Teaching English in China helped broaden a young Australian’s horizons, leading to scholarship and a specialist role with Dairy NZ. By Elaine Fisher.

When Melburnian Odette Chauncy decided to give dairy farming in New Zealand a go, she didn’t ease herself into it gently. Instead, she got a job rearing calves on a Taranaki farm.

“I hadn’t grown up with cows, so the plan was to get a taste of the industry, so I threw myself into calving and had so much fun. I have such cool memories from that time and felt challenged in all the right ways,” Odette says. Today she works for DairyNZ based in the Waikato and is the recipient of the 2021 Colin Holmes Memorial Masters Research Scholarship. After a four-month stint on the Taranaki farm Odette returned to Australia in 2014, determined to become involved in the NZ dairy industry.

“I had fallen in love with cows, dairying and New Zealand and wanted to return.”

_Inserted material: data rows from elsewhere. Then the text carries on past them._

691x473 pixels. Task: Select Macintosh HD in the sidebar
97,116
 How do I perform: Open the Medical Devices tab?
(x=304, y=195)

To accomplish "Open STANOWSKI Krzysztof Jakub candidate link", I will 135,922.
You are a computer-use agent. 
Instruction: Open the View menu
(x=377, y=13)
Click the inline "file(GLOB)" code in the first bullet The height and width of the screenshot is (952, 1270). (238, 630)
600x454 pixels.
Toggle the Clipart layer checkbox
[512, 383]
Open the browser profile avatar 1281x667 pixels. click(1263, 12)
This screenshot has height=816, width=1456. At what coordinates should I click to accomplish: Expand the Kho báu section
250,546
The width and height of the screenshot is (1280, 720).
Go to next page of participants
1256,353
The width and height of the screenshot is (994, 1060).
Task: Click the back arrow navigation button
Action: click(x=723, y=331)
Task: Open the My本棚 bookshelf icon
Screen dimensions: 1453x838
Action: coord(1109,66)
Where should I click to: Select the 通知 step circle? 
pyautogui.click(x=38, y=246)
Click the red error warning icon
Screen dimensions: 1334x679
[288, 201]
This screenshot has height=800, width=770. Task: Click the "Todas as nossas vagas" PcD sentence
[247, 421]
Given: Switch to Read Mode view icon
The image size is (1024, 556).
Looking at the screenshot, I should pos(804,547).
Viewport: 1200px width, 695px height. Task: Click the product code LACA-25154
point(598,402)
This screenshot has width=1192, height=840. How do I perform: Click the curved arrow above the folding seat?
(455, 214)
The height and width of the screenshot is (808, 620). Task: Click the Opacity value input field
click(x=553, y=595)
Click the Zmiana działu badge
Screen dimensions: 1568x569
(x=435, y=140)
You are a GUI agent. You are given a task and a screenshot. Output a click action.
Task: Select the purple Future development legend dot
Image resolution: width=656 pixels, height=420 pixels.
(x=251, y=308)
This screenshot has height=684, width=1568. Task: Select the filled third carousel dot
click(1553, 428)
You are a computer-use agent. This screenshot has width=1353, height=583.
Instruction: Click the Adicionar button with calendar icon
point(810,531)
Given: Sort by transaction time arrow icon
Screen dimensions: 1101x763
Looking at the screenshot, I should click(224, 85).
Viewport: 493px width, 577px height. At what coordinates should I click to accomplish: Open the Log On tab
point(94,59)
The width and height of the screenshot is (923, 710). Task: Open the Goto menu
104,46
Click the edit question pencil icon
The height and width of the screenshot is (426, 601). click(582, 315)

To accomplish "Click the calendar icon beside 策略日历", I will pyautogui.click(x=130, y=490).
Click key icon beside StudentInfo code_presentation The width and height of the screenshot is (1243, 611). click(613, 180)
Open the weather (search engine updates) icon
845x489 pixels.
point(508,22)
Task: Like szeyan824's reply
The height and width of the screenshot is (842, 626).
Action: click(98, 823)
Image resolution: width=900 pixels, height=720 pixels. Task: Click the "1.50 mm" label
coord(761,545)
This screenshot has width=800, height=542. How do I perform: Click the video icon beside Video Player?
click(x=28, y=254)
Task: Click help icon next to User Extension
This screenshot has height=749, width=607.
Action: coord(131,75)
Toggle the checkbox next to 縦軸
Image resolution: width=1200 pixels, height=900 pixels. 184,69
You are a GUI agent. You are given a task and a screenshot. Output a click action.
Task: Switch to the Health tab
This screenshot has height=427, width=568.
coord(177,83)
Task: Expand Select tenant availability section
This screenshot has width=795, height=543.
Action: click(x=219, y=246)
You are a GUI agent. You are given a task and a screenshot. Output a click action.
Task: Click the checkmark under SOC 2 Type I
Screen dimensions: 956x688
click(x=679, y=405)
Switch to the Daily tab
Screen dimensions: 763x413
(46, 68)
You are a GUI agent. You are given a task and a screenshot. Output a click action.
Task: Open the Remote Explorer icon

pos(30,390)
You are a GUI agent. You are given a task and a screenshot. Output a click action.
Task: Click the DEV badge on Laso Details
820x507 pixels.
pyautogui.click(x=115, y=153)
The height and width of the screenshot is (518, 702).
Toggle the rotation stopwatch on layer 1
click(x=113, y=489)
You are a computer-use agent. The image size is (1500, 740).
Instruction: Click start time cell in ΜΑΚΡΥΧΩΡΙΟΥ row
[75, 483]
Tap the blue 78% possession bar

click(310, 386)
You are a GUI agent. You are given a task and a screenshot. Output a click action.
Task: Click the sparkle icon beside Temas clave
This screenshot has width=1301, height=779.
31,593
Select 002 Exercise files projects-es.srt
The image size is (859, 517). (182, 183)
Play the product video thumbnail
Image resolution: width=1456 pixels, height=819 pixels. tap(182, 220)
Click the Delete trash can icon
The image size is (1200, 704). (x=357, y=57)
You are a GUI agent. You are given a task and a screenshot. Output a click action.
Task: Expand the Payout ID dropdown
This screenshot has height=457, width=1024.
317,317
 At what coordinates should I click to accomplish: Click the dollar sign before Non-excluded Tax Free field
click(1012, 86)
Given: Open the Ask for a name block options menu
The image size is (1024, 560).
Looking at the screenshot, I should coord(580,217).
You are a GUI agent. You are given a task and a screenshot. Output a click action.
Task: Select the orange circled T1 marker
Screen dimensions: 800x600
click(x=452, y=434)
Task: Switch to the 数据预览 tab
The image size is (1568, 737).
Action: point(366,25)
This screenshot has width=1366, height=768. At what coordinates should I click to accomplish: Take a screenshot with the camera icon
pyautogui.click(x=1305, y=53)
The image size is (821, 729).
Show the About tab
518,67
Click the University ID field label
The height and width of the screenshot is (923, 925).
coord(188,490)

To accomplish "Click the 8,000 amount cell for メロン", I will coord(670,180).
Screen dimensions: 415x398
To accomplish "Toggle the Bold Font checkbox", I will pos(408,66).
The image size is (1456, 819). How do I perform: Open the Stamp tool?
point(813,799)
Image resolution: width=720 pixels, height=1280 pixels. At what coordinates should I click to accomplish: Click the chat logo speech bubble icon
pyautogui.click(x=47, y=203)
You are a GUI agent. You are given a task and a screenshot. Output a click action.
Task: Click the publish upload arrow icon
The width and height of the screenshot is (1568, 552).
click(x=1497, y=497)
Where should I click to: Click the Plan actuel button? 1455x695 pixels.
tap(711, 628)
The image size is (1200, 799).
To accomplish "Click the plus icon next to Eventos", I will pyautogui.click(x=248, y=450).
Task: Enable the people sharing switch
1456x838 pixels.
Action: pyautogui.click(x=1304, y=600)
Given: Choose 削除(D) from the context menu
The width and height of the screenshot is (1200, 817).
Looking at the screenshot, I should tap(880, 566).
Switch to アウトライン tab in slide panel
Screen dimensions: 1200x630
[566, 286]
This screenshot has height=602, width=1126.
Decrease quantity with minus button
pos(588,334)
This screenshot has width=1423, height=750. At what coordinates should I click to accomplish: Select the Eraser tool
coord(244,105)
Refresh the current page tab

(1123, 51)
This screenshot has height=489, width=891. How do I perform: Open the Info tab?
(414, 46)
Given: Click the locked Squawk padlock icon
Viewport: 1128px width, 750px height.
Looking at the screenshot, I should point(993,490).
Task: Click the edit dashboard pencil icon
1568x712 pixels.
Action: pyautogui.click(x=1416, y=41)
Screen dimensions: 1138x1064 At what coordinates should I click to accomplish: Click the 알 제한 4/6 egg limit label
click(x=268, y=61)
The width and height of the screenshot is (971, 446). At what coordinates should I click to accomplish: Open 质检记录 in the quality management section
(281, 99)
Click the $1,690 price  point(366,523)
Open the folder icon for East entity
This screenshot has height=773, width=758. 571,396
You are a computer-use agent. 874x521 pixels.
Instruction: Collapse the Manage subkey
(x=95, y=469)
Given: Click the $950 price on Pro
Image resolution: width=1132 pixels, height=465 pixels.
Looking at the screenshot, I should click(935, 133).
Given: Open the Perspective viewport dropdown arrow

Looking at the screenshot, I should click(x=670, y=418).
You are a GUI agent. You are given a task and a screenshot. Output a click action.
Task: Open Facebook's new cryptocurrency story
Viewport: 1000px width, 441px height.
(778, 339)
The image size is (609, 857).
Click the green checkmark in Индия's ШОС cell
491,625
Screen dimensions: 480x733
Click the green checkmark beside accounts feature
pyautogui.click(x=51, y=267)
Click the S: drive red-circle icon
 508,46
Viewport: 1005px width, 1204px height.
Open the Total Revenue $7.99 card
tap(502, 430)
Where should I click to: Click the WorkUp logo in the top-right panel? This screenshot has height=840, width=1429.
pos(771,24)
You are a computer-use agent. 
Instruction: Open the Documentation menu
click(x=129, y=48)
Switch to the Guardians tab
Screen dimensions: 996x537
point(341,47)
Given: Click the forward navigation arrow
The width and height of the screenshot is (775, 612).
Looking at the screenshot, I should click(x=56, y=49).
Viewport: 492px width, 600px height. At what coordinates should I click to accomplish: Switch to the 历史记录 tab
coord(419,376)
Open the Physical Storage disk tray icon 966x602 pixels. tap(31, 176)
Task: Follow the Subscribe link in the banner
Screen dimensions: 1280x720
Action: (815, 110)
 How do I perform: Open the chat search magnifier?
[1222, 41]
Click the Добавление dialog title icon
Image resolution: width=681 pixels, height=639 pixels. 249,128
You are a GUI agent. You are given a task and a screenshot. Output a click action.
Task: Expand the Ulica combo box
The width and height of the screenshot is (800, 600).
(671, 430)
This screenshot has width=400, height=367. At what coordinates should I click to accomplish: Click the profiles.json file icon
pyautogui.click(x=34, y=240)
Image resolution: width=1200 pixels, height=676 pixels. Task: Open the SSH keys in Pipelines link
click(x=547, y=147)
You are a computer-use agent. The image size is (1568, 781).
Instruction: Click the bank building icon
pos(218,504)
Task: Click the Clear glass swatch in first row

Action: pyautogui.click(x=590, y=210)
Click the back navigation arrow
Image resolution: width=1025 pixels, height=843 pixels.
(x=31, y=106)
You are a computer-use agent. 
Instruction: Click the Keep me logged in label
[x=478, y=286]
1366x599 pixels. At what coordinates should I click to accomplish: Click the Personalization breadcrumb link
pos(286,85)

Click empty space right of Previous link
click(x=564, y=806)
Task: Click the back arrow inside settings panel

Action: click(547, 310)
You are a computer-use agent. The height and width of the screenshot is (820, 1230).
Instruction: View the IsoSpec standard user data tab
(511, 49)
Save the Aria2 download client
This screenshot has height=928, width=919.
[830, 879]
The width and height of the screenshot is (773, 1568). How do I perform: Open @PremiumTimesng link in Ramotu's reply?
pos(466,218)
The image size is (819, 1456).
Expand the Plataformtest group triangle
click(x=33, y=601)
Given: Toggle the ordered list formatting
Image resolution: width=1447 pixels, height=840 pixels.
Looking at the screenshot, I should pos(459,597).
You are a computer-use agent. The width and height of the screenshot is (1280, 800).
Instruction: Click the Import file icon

As a teenager, a career in dairying was never on her radar, Odette says. It was five months teaching English to students in China’s Yunnan province in 2011 as an 18-year-old with Lattitude Global Volunteering which completely changed her focus.

“As a teenager growing up you tend to be thinking more about your needs than others. I can’t quite explain what it was about being in China which changed my thinking, but it helped me see there was so much more to the world than I had previously realised. I knew I wanted to do more than I was.

“It felt to me that the food and fibre sector was so crucial to both now and the future and I saw how important it would continue to be as our world population grew.”

Although she spent her teenage years in Melbourne city, Odette was born in rural New South Wales on a broad-acre family-run farm.

“We farmed predominantly rice, wheat, oats and sheep and I grew up surrounded by family. I remember spending hours on the tractor and loved farm life.”

After returning from China Odette studied for a Bachelor of Business Marketing at Swinburne University of Technology, Melbourne, but the lure of dairy farming in NZ was still there. “I kept telling people that I wanted to be a dairy farmer until one day my sister said – well why don’t you just do it? And I did.”

Undeterred by a Taranaki winter, lack of sleep and the hard work of calving, Odette returned to NZ in 2016 to a 1000-cow farm in one of the coldest places she could have chosen – Oamaru.

“The farm was on the coast, and I loved being near the sea.”

Her next job was on DairyNZ’s Scott research farm in the Waikato where she and Brendan Graham raised Hagrid, a 232kg calf which won a competition between two DairyNZ research farms to produce the heaviest calf as a fundraiser for IHC.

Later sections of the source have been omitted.